2階の方が眺めはいいけど走行時間中が殆ど日没時間中なのでその点は気にしていないが列車は鷹ノ巣(19:35-35)・東能代(20:00-01)に停車して大館駅の鶏めしを美味しく食べ終わり、ビールも飲み終わると八郎潟(20:27-27)に到着した。こんなに狭い個室なら普通のB寝台開放にして帰路の寝台特急券も株主優待割引(個室は株主優待割引対象外)で安く乗った方がよかったかなと後悔してると秋田駅(20:52-54)に到着。そうえいば上り「あけぼの」・秋田駅停車時間も年々短くなりなり、4~5分が3分になって遂に2分停車のみになってしまった。

 

ホームの自販機で缶コーヒーのショート缶を買って個室に戻ると「あけぼの」は秋田駅を定発して自分も浴衣姿に着替えてベッドを作り、背もたれに寄りかかりながら本日の撮影データーを手帳に書き写してから寝具を敷いて横になりながら今日一日の出来事を回想していた。
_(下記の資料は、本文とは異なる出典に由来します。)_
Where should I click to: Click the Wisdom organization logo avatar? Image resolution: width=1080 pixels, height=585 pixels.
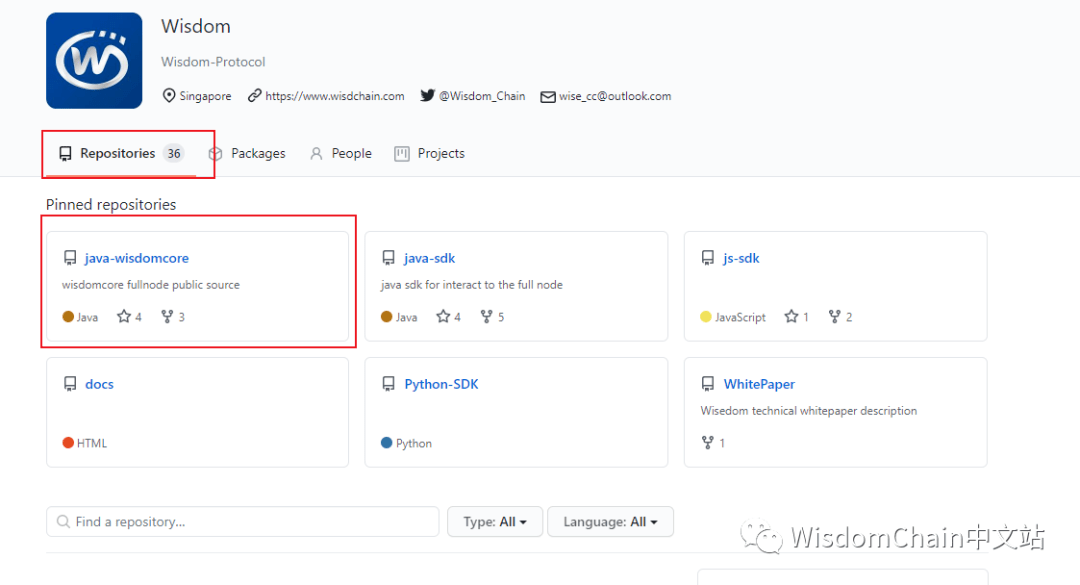pos(94,61)
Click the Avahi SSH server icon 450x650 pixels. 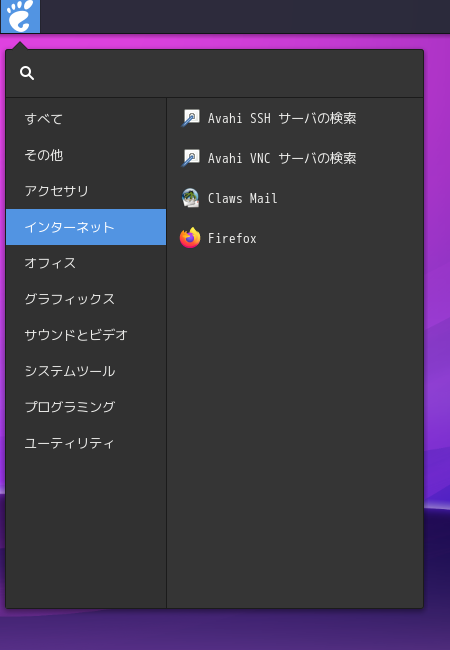[x=190, y=118]
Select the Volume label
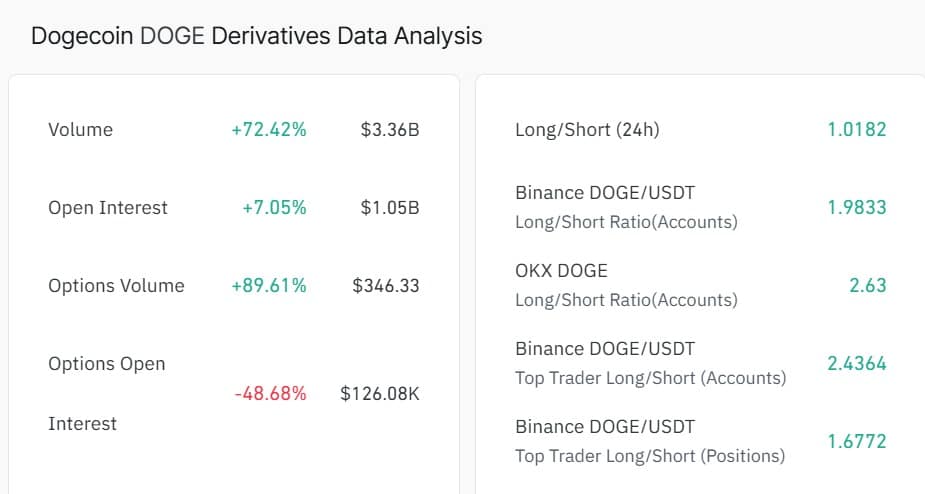 [80, 130]
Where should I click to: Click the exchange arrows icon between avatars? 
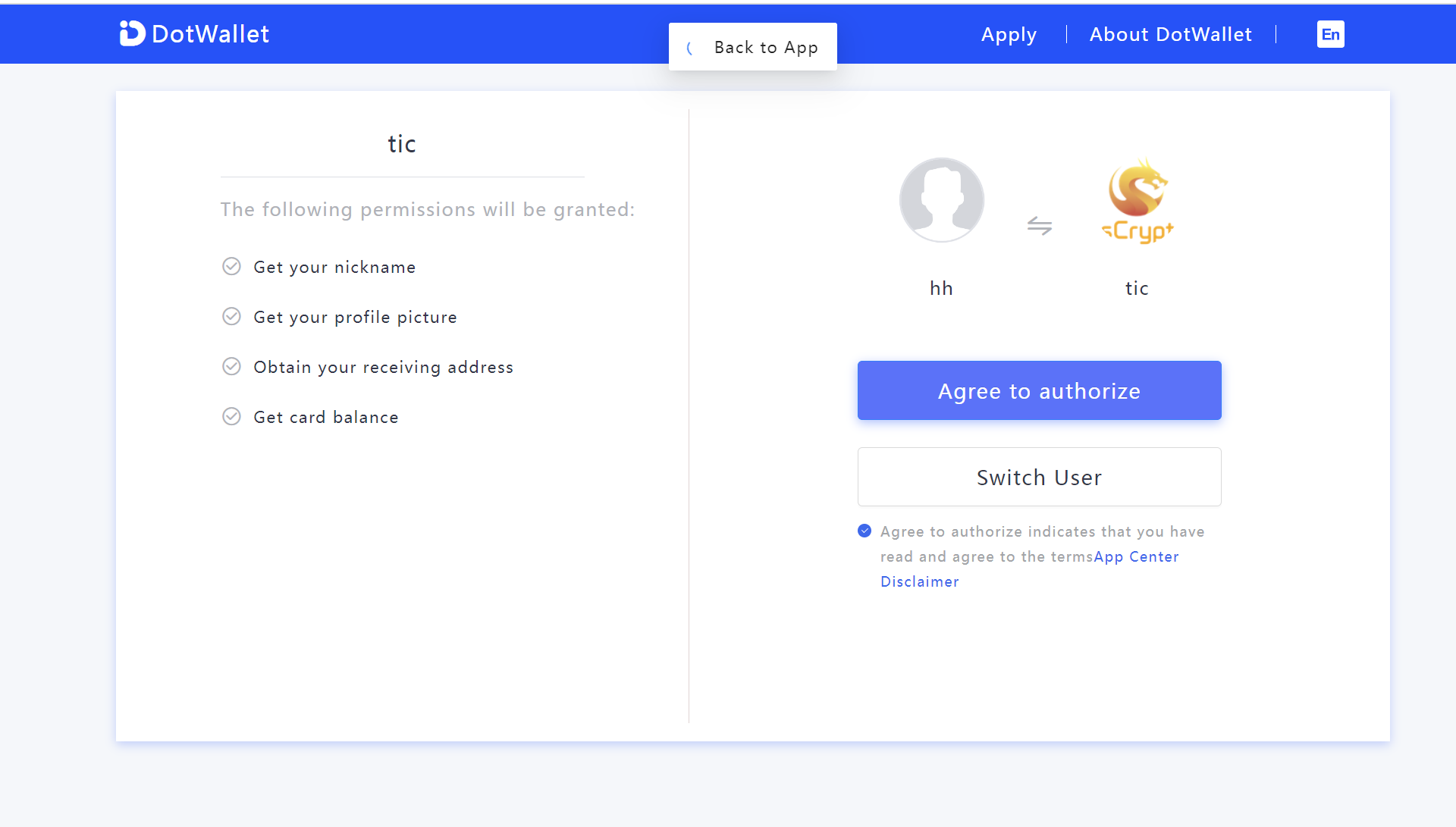pyautogui.click(x=1039, y=226)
一番印象に残ったのは大館駅で上り「あけぼの」の入線を待っていた時に先頭のED75が雪ダルマ状態になって正面に大量の雪を付けて入線した時の事。青森県から秋田県の県境であり、峠もあって雪が深い碇ヶ関津軽湯の沢陣場~白沢の区間を走行中に付着したのであろう。

 

スノープロウからヘッドマーク部分まで雪がべったり付着してスノープロウは雪の塊になっていたのは凄かった。そういうシーンに憧れて寒いのは嫌いなのに撮影に向かうのは冬の鉄路の浪漫なのだと思う。昔は機関車の屋根から噴出す暖房用の蒸気や客車から漏れてる暖房用蒸気を見ながらこれこそ冬の鉄道浪漫を感じていたが走行写真でそれらを描くのは難しくて雪国の鉄路へ憧れる様になったのである。寝台特急「あけぼの」は大曲(21:38-39)・横手(21:57-58)と停車するが昨夜はK君のデリカ車中泊で朝6時には撮影で活動したし、今日も雪中行軍で多いに疲れたので早寝としよう。

 

狭い個室も寝てしまえば同じで2階個室に比べて1階個室は揺れないのでいいかもしれない・・・以下は就寝中の停車駅と発時刻。十文字(22:08-08)・湯沢(22:16-16)・新庄(23:14-26)・宇都宮(4:53-54)。0時前にトイレで起きたけど1号車まで歩けば陸羽東線のDE10重連・機次(次ソ)ナンバーくらい確認出来たけど9号車から1号車まで行ってまた戻るのも面倒なので用を済ませて個室に戻っている。朝目覚めたのが5時半頃で7時間以上寝たのですこぶる気分がいいので1号車まで機関車確認へ行くと田端運転所のEF81-78が健気に横揺れしながら現車12・換算44.5を速度種別:特通客C3で牽引している。

 

まだ夜明け前の大宮(6:04-05)に到着すると自分も下車準備に取り掛かり、荒川を渡った頃から空が少し明るくなってきたけど関東圏独特の冬らしい天気で今日も1日晴天になりそうな予感がする。尾久客車区と田端運転所の脇を通過すると回送12列車(はくつるの推進回送)とすれ違い、地平ホームへ降りる坂道を下っていくと6:30、時刻通りに上野駅15番線ホームに寝台特急「あけぼの」は滑り込んだ。先頭まで歩くとEF81-78の正面に雪の付着はなく、台車部分が少しだけ白くなっていただった。